Na segunda-feira imitava o
diretor do colégio Licurino Felizardo, um conquistador de menina nova,
repetindo sem temer, “Licurino Felizardo, tarado! tarado!” Na terça, era a vez do delegado Apolônio, frouxo
como o cabo Teotônio, “na cadeia não tem
ladrão porque o Apolônio é cagão”, quem não quisesse ouvir tapasse o ouvido. Na
quarta, coitado do padre Joca, o bicho não cansava de lembrar que o
mensageiro de Deus na missa das sete se engasgou com a hóstia. Na quinta
imitava o prefeito, ficava dando a ordem categórica: “Quem ganha mais do que eu
aqui esteja preso!” Na sexta chamava de cara de mico o juiz
Frederico. Sábado se fazia passar de camelô, esteja a gosto, tudo barato, no
miúdo e no grosso. Agora, se fazer de mágico no domingo, no meio das
serpentes, como quis uma vez o dono do circo, pagando um dinheiro grande por
essa cena esquisita, não contasse com ele nem um tico.
O fazendeiro Felisberto Boca
Rica era um ferrenho adepto da luta patriótica para que o impeachment da
presidente Dilma Rousseff fosse aprovado. Aquela mulher petista não
passava de uma simulada guerrilheira, pilantra, corrupta, mentirosa deslavada,
estava afundando o nosso querido e valoroso Brasil. Vibrava quando via na
televisão a multidão compacta, gritando a uma só voz: “Fora Dilma! Fora!”

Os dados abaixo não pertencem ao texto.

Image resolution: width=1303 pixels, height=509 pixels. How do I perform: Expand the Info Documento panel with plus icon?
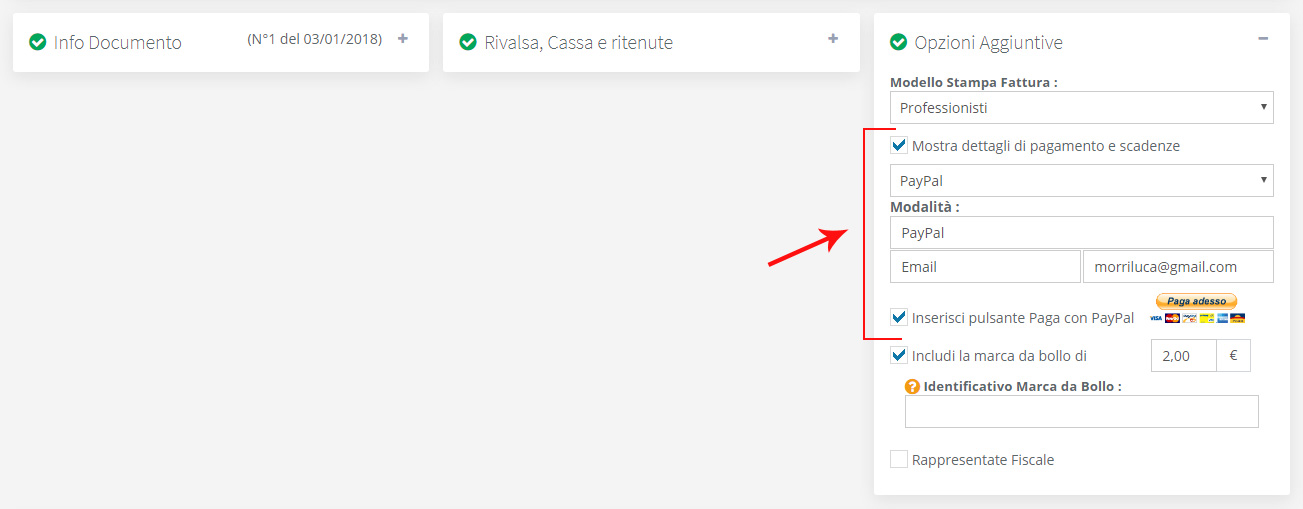click(403, 39)
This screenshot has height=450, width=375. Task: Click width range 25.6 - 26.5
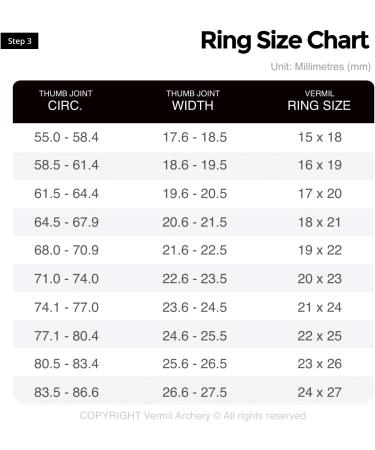(195, 364)
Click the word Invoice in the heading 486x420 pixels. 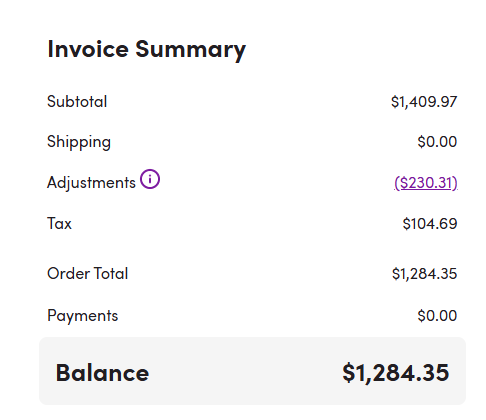coord(88,49)
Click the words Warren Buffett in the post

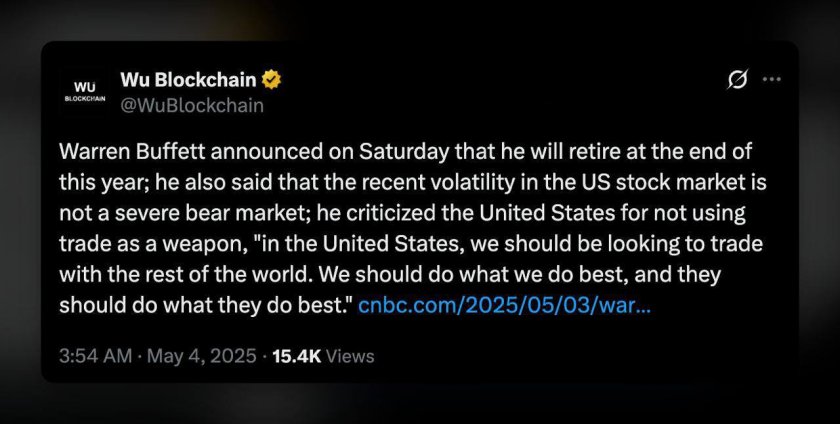point(132,152)
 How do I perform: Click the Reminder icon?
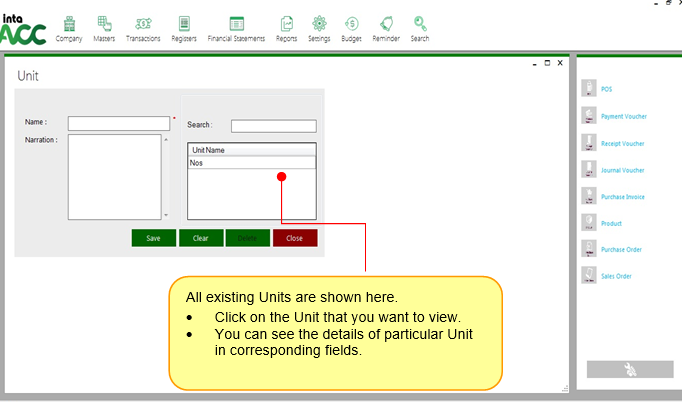coord(384,24)
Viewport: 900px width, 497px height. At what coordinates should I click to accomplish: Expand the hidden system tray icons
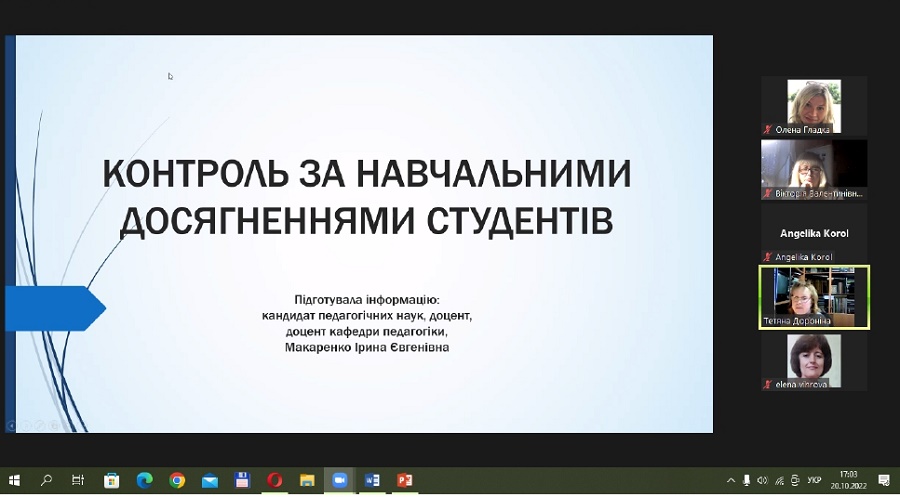pos(731,480)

Fechava a cara quando via a gentalha gritando na avenida, a todo vapor: “
Fora Golpistas ! Fica Dilma!”
Não se conformou quando ouviu pela primeira
vez o papagaio imitar o povão na gritaria infame: “Fica Dilma! Fica!” Bicho
traidor, vira-folha descarado, repetindo de segunda a domingo, abaixo os
golpistas, fica Dilma! Fez-se de desentendido a princípio, ante o
comportamento reprovável daquele perigoso subversivo, que morava em sua
casa, comia do bom e do melhor, sem pagar um tostão. Destemido, tomado de brios
patrióticos, passava junto dele, cantando, “eu sou brasileiro, com muito
orgulho, muito amor, ê-ô, ê-ô…” O papagaio revidava de pronto para quem
quisesse ouvir: “Dilma fica, leva essa de goleada!”
Mudou a tática para suportar a
palhaçada do bicho vil e impostor, que lhe ofendia o sentimento político,
maltratava a honra e envergonhava o Brasil, emitindo um refrão de locutor
insano, que soava como ameaça absurda e desgraça gorda. Manteve-se em silêncio
ante as provocações do inimigo incansável, defensor irreversível daquela
presidente desastrosa, irresponsável, que cada vez mais levava a nação a uma
situação de calamidade pública, possibilitando na engrenagem maluca do sistema
tanta falta de emprego com as empresas fechando.
O impeachment de
Dilma finalmente fora aprovado no Senado. O papagaio teve assim o castigo que merecia, de boca cheia afirmava
para quem quisesse ouvir o fazendeiro Felisberto Boca Rica.O bicho virou
tira-gosto do churrasco regado a chope. Exatamente no dia em que o
fazendeiro comemorou com os familiares e amigos a grande vitória,
na qual por justiça o Senado aprovava o impeachment. Botava
aquela presidente maluca para ir plantar batata no deserto, fora do
comando desse Brasil democrático, tropicalista e brejeiro, com o seu povo
mestiço apaixonado por futebol e samba.